> EXERCISE DIRECTIONS:
Please reproduce exactly, and only, the line containing "Instruction: Open L&G" and every line after it to the end of the records below, leaving out all pictures.

[INPUT DATA Boundary: Start]

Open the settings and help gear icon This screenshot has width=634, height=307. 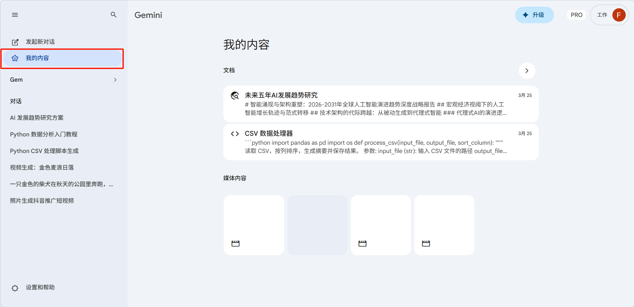15,288
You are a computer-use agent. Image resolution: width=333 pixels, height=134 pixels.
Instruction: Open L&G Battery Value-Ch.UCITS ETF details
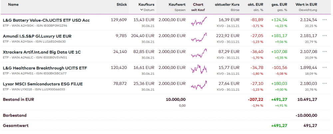click(x=46, y=20)
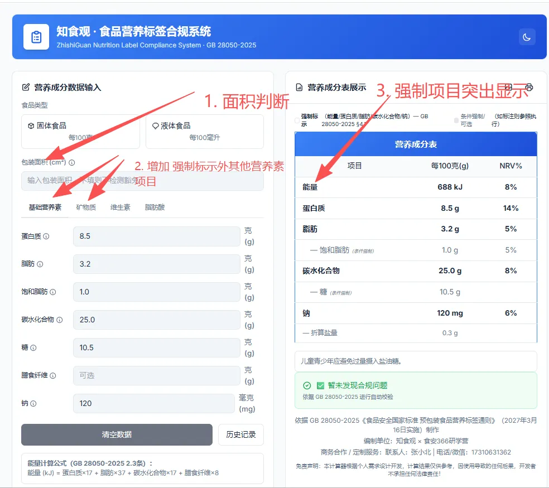This screenshot has width=549, height=488.
Task: Switch to the 脂肪酸 tab
Action: click(x=154, y=207)
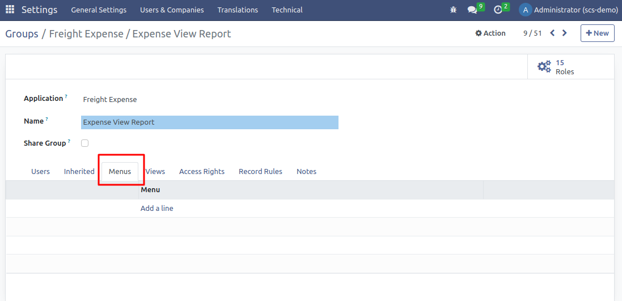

[INPUT DATA Boundary: End]

> REPLY TO THE TASK:
Instruction: Open L&G Battery Value-Ch.UCITS ETF details
click(x=46, y=20)
This screenshot has width=549, height=488.
Task: Switch to the 脂肪酸 tab
Action: click(x=154, y=207)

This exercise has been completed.